Jilted pal’s man-bashing gets old

  • By Carolyn Hax
  • Monday, August 4, 2014 8:30am
  • Life

Adapted from a recent online discussion.

Dear Carolyn:

A friend divorced her husband three years ago. He was verbally abusive and had an affair. Since then, she bashes her husband and men in general, bashes men on Facebook, writes stuff for women to group together and stand up to men, etc.

This is making me really uncomfortable. How do I tell her to ease off on her opinions, without ignoring her feelings of what she went through? Not all men are that way.

— Uncomfortable

It’s not your place to tell her to ease off on her opinions. They’re hers and she’s entitled to them.

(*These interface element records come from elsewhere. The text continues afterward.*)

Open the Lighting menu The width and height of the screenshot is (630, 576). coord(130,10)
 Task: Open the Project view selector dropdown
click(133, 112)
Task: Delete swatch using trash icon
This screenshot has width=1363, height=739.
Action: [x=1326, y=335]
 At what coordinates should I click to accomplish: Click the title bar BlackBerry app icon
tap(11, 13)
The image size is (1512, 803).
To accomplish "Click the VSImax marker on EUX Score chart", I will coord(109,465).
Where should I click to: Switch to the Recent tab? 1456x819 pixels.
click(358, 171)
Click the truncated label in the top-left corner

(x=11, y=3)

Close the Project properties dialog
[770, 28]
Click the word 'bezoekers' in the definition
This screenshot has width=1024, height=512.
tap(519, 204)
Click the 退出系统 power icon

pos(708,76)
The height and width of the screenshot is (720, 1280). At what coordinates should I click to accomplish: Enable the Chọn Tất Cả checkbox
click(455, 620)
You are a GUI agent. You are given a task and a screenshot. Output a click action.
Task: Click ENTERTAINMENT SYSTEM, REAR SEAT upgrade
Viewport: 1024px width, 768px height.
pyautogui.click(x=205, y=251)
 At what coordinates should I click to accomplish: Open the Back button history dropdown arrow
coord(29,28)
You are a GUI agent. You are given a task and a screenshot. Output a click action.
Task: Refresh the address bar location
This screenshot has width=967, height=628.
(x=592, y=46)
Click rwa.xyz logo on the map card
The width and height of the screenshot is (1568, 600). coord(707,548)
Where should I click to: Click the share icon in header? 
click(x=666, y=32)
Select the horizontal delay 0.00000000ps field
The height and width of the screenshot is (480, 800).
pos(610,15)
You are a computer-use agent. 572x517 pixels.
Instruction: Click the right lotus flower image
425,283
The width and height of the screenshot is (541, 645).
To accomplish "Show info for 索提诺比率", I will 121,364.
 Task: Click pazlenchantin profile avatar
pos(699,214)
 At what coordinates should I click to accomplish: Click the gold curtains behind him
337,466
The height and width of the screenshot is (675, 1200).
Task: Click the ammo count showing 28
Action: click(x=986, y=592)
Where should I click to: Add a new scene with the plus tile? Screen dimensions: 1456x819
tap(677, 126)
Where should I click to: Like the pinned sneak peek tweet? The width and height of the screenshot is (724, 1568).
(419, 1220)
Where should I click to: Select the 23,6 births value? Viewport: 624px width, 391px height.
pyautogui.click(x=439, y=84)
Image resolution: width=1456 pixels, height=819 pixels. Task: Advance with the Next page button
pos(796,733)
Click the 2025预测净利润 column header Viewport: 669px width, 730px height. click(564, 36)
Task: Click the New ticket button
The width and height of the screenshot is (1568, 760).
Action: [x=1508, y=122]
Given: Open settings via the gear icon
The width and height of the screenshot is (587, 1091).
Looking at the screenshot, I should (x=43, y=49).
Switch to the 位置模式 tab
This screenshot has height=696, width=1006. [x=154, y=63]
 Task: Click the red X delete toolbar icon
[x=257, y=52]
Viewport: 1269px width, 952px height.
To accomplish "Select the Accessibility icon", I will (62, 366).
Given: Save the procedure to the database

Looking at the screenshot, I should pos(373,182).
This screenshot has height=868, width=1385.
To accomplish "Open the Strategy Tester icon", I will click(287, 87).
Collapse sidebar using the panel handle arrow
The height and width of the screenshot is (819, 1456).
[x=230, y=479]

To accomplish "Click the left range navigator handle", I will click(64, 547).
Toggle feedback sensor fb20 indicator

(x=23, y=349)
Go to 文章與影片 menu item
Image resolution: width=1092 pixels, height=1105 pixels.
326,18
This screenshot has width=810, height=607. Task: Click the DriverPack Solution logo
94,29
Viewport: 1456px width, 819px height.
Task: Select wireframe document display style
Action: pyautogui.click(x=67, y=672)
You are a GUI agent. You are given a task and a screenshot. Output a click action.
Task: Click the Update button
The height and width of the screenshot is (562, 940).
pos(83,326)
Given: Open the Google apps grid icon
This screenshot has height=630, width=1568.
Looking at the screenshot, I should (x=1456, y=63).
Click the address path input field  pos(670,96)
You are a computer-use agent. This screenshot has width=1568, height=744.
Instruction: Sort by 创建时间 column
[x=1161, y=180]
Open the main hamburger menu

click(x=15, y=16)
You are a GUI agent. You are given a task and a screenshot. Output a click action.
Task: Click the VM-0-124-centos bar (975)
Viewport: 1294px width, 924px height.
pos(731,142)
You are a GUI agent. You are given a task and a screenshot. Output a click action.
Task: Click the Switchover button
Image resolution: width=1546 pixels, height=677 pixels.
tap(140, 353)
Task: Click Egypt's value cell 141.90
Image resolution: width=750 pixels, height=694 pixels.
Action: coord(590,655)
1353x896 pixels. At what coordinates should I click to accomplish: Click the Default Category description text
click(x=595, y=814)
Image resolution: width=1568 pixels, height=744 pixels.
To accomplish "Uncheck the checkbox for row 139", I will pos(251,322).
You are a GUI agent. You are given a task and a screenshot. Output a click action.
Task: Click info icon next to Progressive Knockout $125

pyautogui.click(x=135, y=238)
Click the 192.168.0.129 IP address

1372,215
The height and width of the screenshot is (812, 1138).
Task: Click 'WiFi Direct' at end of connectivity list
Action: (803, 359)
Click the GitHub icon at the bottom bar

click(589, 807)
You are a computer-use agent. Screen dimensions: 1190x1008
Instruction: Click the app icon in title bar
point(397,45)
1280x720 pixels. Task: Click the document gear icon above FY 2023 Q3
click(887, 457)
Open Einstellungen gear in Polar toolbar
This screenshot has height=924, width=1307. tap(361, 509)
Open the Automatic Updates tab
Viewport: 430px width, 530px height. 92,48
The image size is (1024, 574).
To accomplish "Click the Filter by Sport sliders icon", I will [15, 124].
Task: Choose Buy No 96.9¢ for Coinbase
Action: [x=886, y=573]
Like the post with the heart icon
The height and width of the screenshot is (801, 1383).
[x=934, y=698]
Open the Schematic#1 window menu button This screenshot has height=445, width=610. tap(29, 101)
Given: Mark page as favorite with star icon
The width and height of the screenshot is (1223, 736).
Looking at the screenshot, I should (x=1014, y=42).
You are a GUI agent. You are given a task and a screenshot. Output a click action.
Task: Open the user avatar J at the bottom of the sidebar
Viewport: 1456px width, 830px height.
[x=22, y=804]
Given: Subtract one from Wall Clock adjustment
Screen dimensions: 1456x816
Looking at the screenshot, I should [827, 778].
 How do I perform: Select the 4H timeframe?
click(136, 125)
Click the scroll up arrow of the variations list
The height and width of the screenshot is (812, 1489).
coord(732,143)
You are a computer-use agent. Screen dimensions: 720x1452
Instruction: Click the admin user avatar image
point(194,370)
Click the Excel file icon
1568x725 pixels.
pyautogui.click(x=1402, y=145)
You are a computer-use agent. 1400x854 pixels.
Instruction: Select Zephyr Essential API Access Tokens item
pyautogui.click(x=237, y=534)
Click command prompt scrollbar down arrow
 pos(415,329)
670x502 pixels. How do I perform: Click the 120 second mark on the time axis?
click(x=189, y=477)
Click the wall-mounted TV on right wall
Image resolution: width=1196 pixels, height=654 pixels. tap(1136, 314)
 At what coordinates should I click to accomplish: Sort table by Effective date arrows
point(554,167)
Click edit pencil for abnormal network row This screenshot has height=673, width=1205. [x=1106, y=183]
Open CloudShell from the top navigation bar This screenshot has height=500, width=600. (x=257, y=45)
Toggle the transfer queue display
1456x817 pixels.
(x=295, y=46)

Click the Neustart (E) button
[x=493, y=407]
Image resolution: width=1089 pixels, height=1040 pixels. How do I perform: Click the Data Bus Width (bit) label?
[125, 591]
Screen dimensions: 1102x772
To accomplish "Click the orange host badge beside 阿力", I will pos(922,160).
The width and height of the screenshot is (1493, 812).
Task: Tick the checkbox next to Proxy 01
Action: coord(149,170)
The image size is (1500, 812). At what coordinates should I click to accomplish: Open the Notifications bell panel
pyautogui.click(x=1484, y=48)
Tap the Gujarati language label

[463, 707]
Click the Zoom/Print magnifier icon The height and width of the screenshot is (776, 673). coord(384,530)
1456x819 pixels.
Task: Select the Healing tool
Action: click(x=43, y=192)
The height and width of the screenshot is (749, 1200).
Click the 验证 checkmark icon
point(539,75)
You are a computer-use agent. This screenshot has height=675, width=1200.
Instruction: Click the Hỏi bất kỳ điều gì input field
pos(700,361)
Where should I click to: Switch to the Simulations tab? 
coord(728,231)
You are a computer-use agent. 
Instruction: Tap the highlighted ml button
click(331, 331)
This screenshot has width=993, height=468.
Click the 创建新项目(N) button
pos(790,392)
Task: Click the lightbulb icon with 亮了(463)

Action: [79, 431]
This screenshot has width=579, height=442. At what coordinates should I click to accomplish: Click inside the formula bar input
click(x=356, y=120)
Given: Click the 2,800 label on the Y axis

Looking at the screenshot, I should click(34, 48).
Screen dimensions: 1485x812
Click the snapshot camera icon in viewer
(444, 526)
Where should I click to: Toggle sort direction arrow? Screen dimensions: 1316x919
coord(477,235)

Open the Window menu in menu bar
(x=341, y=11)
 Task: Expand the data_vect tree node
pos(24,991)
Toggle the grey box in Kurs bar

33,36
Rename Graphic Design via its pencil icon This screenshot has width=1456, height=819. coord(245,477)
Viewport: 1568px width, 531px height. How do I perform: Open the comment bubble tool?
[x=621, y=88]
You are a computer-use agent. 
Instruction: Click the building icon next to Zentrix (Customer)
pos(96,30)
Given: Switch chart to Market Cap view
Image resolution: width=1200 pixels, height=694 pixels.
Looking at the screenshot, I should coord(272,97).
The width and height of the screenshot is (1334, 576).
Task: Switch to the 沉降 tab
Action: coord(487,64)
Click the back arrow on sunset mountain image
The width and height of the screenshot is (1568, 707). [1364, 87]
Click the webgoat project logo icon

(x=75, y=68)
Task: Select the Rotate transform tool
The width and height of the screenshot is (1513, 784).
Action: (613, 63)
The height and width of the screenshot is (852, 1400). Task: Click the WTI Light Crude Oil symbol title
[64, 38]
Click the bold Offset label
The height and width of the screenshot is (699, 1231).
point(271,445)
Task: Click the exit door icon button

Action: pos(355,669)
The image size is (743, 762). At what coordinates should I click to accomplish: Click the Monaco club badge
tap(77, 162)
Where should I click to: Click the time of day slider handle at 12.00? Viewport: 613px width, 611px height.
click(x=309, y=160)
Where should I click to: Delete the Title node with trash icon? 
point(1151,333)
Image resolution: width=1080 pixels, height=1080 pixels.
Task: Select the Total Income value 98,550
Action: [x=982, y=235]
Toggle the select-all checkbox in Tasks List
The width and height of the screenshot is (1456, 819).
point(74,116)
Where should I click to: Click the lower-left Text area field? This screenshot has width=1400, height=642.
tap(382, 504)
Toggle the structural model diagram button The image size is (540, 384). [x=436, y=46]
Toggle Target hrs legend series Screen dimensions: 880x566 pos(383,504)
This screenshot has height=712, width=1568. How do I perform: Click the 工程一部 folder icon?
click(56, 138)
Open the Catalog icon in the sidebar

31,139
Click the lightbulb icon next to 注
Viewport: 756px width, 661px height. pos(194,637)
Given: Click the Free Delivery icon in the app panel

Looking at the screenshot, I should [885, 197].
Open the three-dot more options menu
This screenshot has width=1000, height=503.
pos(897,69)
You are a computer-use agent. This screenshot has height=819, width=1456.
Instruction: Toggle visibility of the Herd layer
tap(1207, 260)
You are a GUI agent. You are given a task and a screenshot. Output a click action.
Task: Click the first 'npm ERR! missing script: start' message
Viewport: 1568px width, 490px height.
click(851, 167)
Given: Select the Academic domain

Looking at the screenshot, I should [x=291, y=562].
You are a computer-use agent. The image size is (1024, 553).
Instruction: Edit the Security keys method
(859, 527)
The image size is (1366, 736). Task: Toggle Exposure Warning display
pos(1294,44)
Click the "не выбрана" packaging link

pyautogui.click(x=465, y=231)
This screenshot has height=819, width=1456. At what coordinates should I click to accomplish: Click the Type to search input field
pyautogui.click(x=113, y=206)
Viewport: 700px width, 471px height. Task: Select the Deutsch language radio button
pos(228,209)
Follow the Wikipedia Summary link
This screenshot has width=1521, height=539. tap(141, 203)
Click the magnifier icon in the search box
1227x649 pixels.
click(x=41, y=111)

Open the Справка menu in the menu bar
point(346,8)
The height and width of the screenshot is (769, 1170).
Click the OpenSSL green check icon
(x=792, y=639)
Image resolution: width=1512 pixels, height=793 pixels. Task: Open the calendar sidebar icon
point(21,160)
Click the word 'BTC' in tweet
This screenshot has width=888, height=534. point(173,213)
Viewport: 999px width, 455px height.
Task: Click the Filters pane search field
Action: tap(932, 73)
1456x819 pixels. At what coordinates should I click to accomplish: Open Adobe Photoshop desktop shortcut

You, meanwhile, are entitled to yours: “Your ex deserves every bit of your anger, but he’s just one man. I expect that if a man publicly bashed all women out of disgust for his ex-wife, you’d be outraged by that.”

I realize this is just another version of “just talk to her about it.” I also realize that someone who has gone scorched-earth against all men is going to receive your message badly — but I believe delivering it in defense of the entire gender she’s maligning, with care to validate her feelings about her ex-husband, is the only right thing to do.

Dear Carolyn:

My boyfriend really wants to meet my parents. He was divorced a few years ago, and his ex-mother-in-law apparently did a lot to make his marriage difficult.

He says he can’t be serious with me unless he meets my parents. I bring a boyfriend home only if I am serious about him.

He basically admitted if he didn’t like my parents, he would probably leave me.

My parents are lovely people, but a bit elitist, and my boyfriend would not measure up to their standards, which are very different from my own. It would be a tough, judgmental meeting. I feel like we’re not strong enough to take this step right now. Is there a compromise?

— Anonymous

Maybe, but I’m struggling with a bias toward just throwing them all together around a bowla bisghetti and getting it over with.

Your parents are either going to be an obstacle to your relationship, or not. Even choreographing things just so would only delay the inevitable.

I’m also not thrilled with his either-I-like-your-parents-or-I’m-gone attitude. It’s just another manifestation of judging all based on X because one person did X to you (see above). Life just is not that simple, and anyone who sees it as such is, through my X-colored glasses, suspect.

Even if we came up with the perfect compromise here, it would still fail on the most important measure: It’s not emerging from your and his desire to work with each other to ensure you both get what you need. That’s what gets couples through everything — including nasty or elitist in-laws — but right now each of you is focused instead on your own interests, at the exclusion of the other’s.

What strained his ex-marriage, after all? It wasn’t his mother-in-law; it was his and his ex’s inability/unwillingness to work together to neutralize said mother-in-law. Besides — by operating as if other women are as controlled by their parents as his ex was, hasn’t he unwittingly revealed that his baggage is controlling him?